The Secondary Market Problem
Private credit loans are, in the current structure, highly illiquid. Limited partners who commit capital to a private credit fund typically do so for a fixed term of five to ten years, with little ability to exit early. Secondary market transactions in private fund interests occur but are costly, slow, and available only to institutional participants with the legal and administrative capacity to handle the transfer process.
Tokenization offers a direct solution to this problem in principle: if ownership of a loan or fund interest is represented by a token on a public blockchain, transfer is a matter of sending the token to a new address, with the associated economic rights following automatically through the smart contract. The secondary market for tokenized private credit interests could, in theory, function with the same friction as a public bond market.
In practice, the regulatory constraints on secondary trading of securities interests — which is what tokenized private credit represents in most jurisdictions — significantly limit who can participate and how. The SEC's treatment of tokenized securities under existing frameworks means that the free transferability that makes tokenization compelling for secondary markets is constrained by the same accredited investor and transfer restriction rules that govern conventional private placements. Until regulatory frameworks evolve to accommodate regulated secondary markets for tokenized securities — something the EU's MiCA framework and the UK's Digital Securities Sandbox are both beginning to address, though neither has fully solved — the secondary liquidity benefit remains partially theoretical.

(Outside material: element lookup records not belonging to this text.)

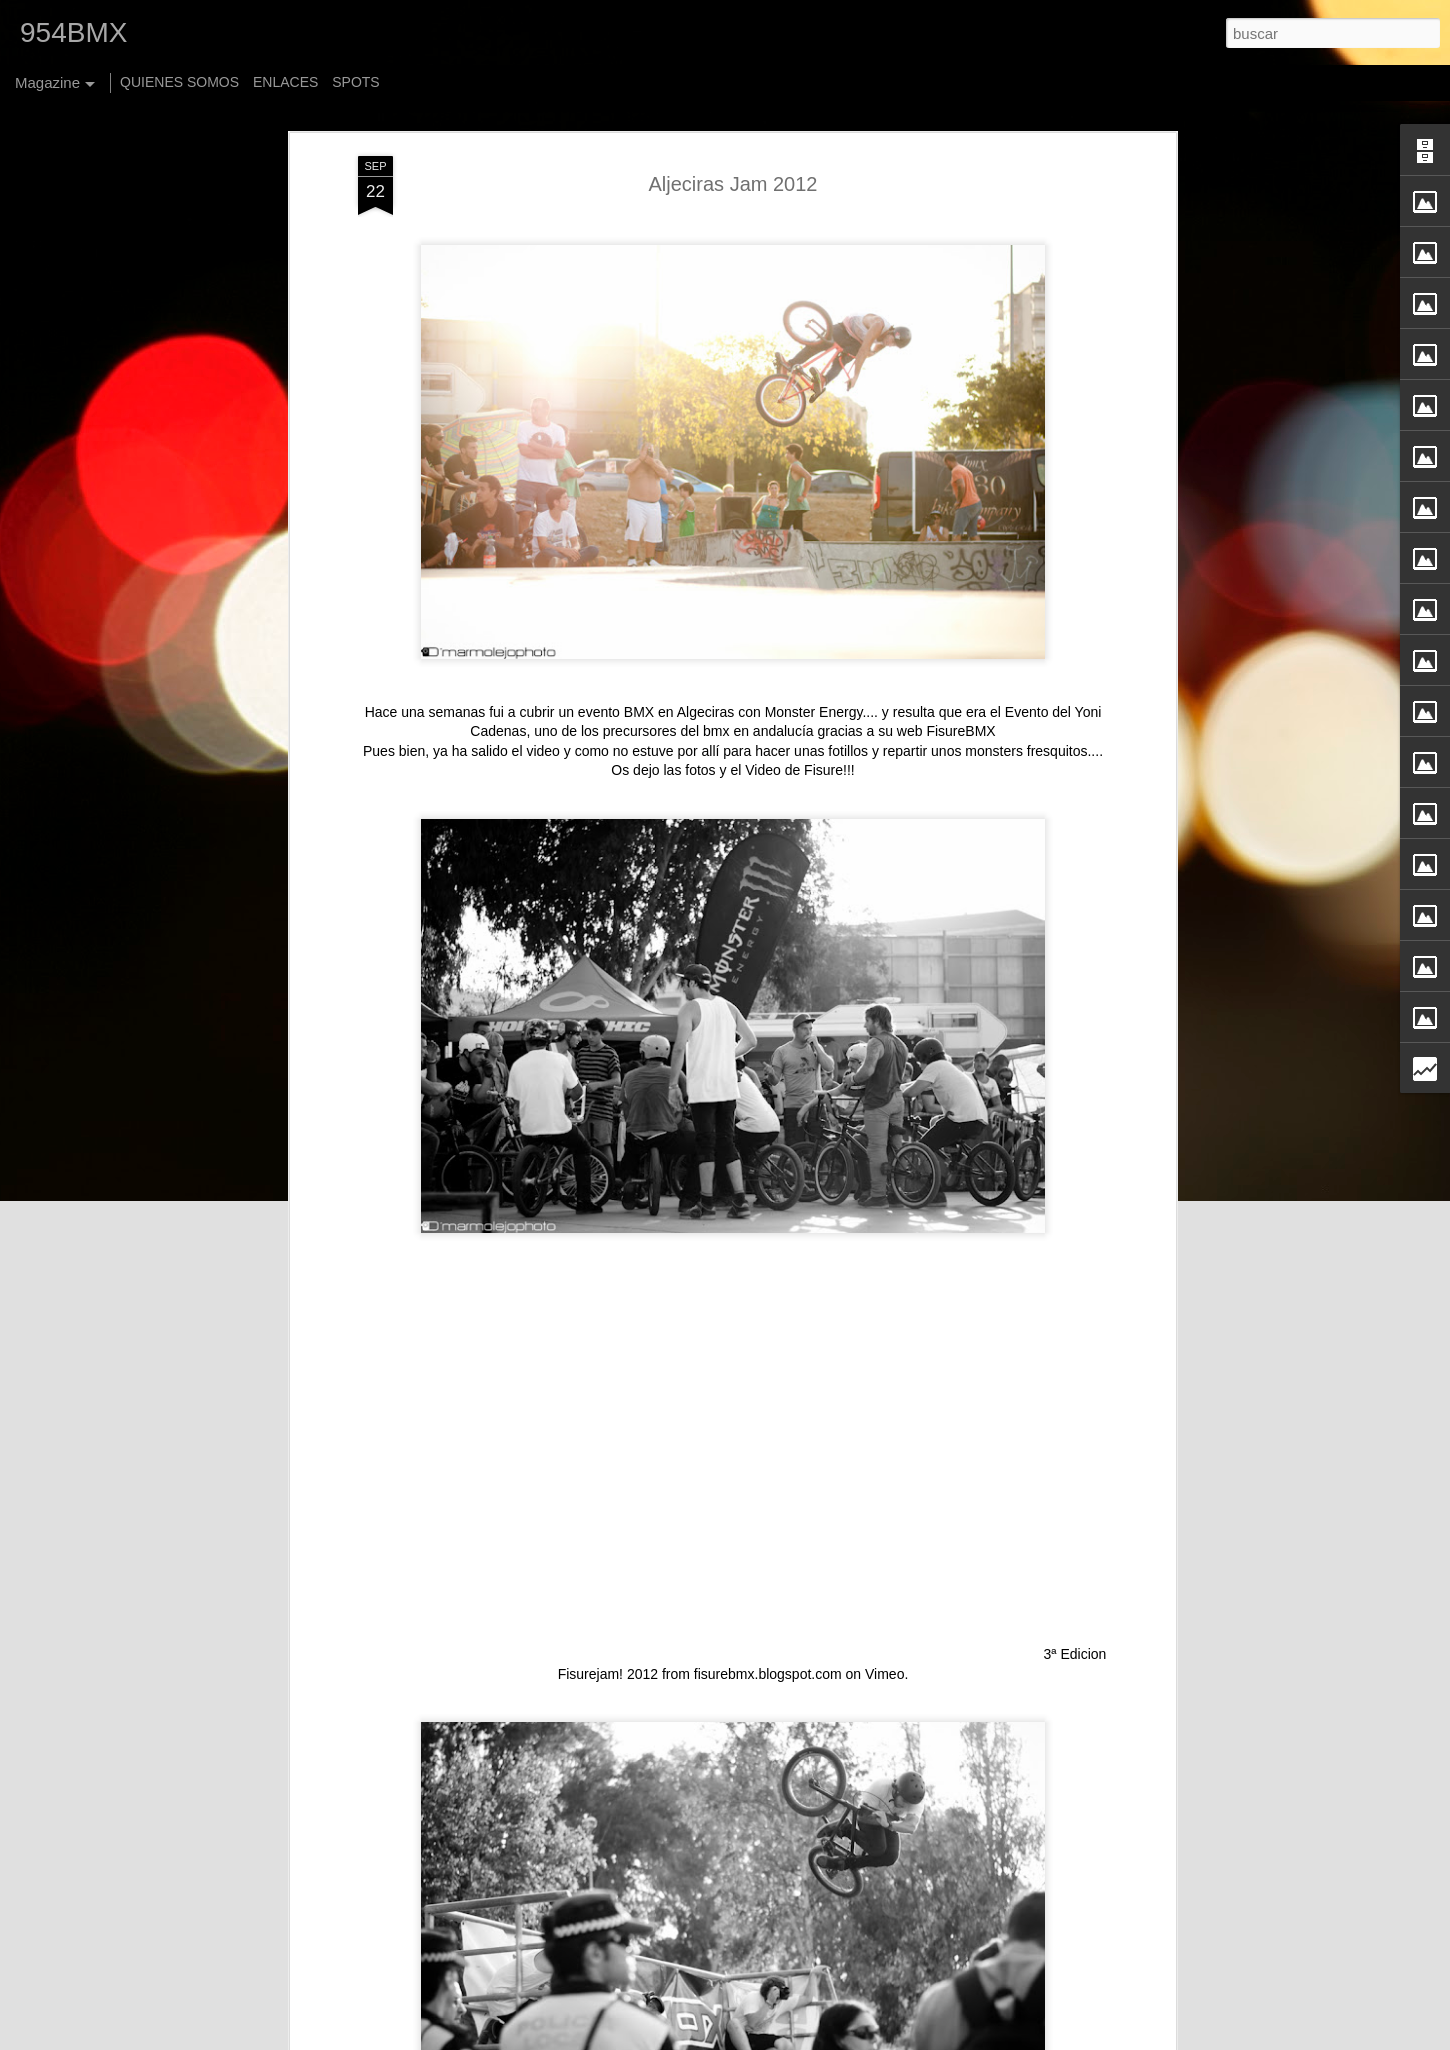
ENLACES (285, 82)
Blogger (893, 2039)
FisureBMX (960, 459)
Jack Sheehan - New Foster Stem (643, 1800)
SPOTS (355, 82)
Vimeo (884, 1402)
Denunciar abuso (960, 2039)
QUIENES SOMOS (179, 82)
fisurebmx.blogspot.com (768, 1402)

That regulatory evolution is happening. The pace is slow by blockchain standards and fast by securities law standards. The realistic window for tokenized private credit secondary markets to function at scale in major jurisdictions is probably three to seven years from now, not three to seven months.

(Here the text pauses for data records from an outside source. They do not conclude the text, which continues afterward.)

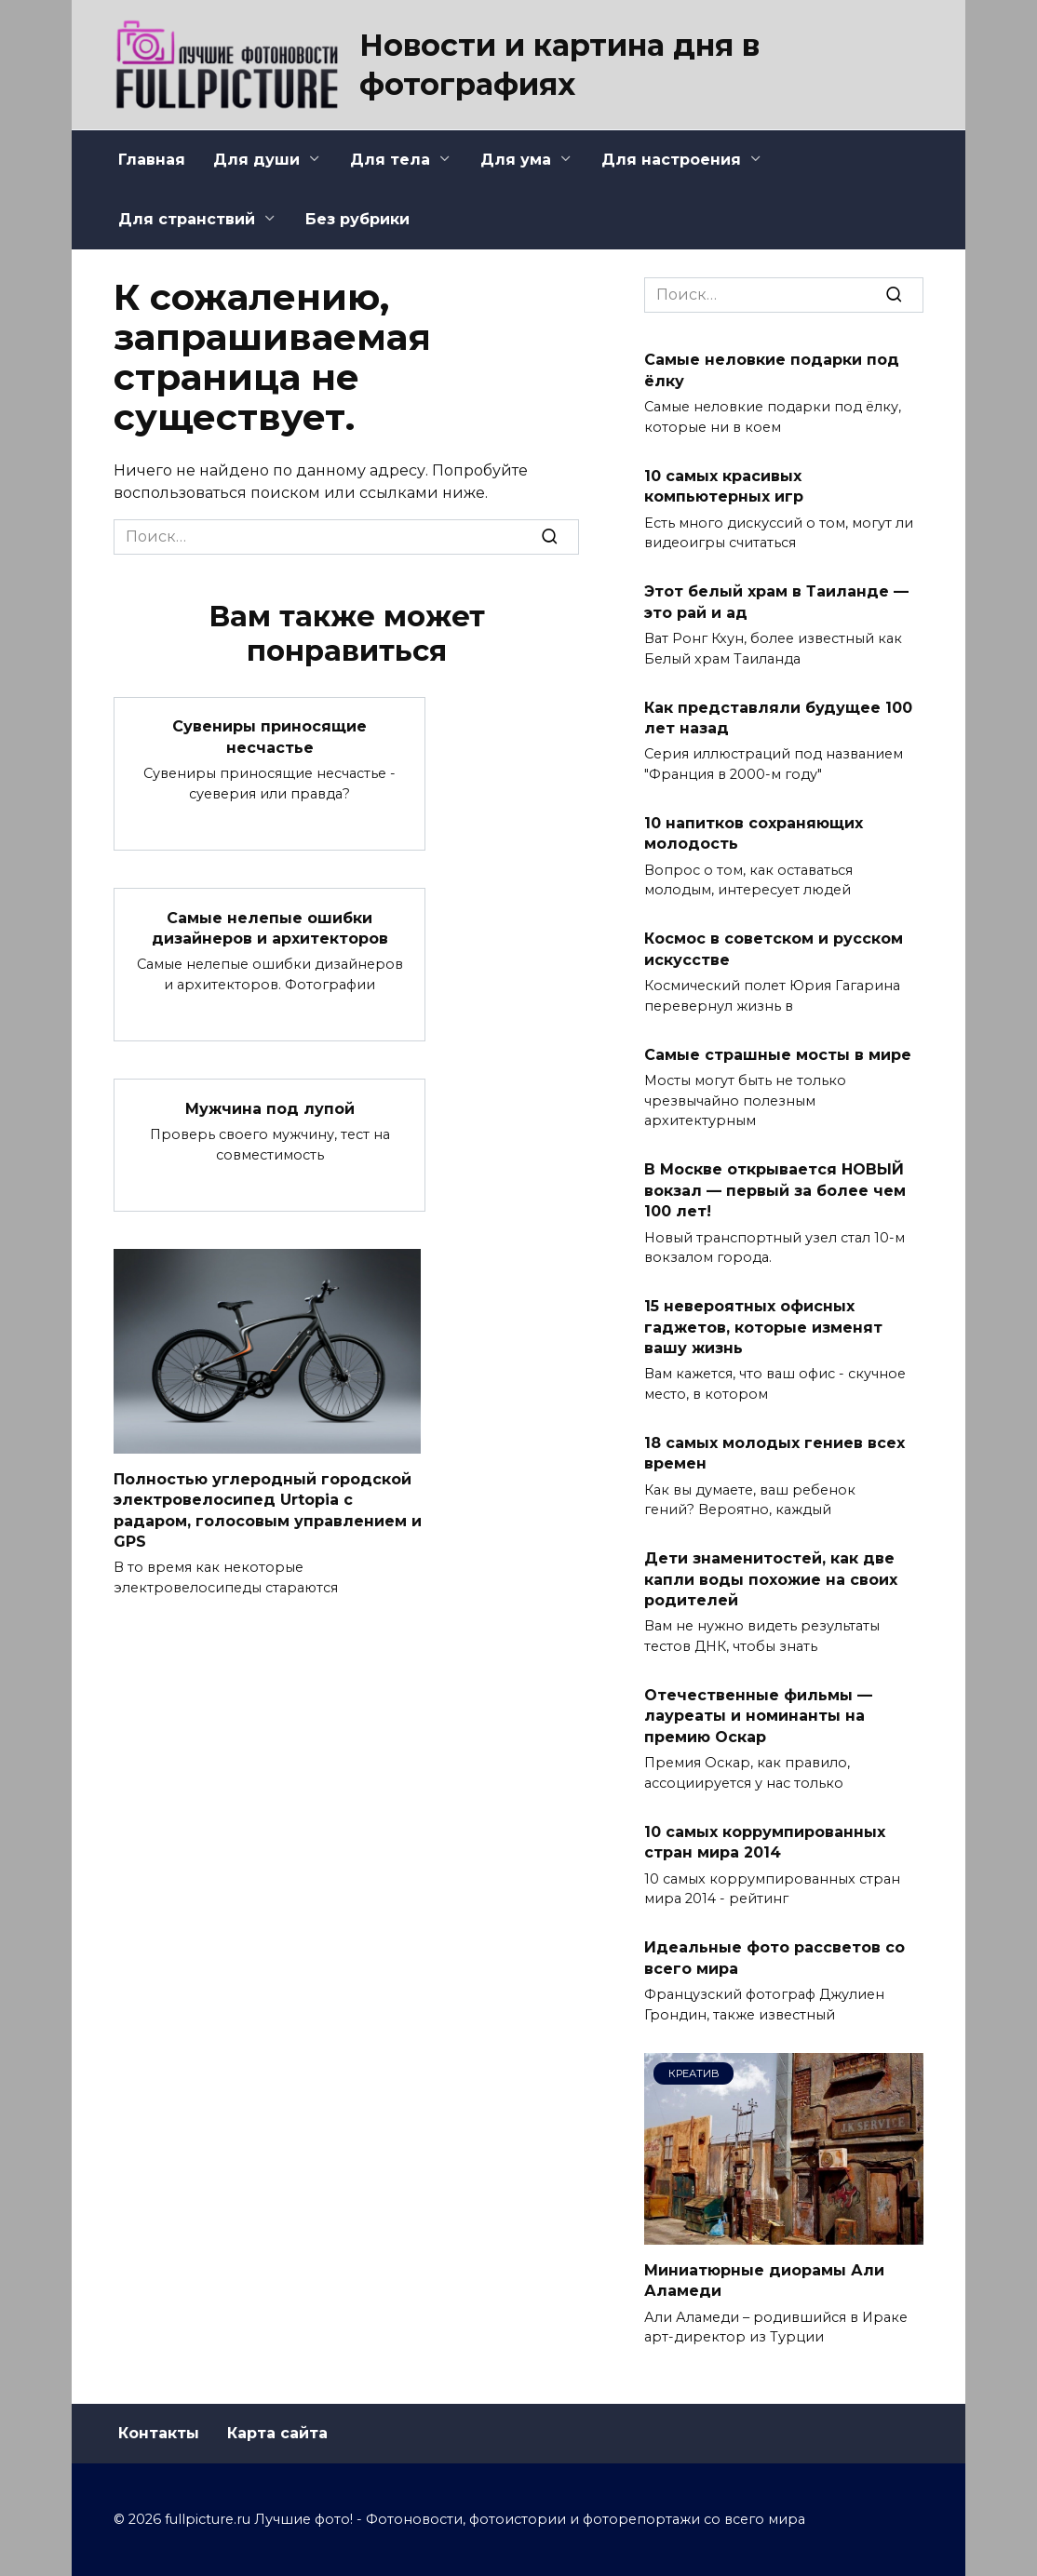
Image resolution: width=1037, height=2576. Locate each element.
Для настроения (671, 159)
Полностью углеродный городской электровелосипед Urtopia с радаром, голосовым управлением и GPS (268, 1509)
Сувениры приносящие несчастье (269, 737)
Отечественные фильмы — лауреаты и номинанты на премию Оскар (758, 1716)
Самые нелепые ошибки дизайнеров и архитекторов (270, 927)
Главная (151, 159)
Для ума (515, 159)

Who Benefits, and Who Doesn't
The straightforward beneficiaries of a tokenized private credit infrastructure are investors — particularly smaller institutional investors and the upper tier of the retail market currently excluded by high minimums — and borrowers, who should eventually see lower all-in costs as the administrative premium embedded in private credit pricing compresses.
The straightforward losers are the intermediaries whose revenue derives from administrative complexity rather than judgment or risk-taking. Fund administrators processing paper-based investor records are more exposed than credit analysts evaluating borrower quality. Transfer agents are more exposed than origination teams that develop proprietary deal flow. The value in private credit that derives from relationships, credit judgment, and structural expertise is not threatened by tokenization. The value derived from being the only party with a complete and reconciled view of the ledger is.

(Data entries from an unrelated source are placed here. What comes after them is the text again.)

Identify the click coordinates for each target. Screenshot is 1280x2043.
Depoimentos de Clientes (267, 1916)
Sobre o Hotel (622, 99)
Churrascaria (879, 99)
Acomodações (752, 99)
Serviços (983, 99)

The large asset managers — Apollo, Ares, Blue Owl, HPS — are sophisticated enough to understand this distinction and are positioning accordingly. They are not waiting to be disintermediated. They are building or partnering to capture the infrastructure layer themselves, which is precisely the correct strategic response. Whether they succeed in controlling the new infrastructure the way they controlled the old one is the more interesting long-run question.
Private credit intermediaries built a $1.7 trillion market by being the only available solution to a trust problem. On-chain infrastructure is not yet a complete solution to that problem. It is, however, a credible partial solution to the expensive administrative subset of it — and in finance, partial solutions to expensive problems tend to capture market share faster than their proponents expect and slower than they promise.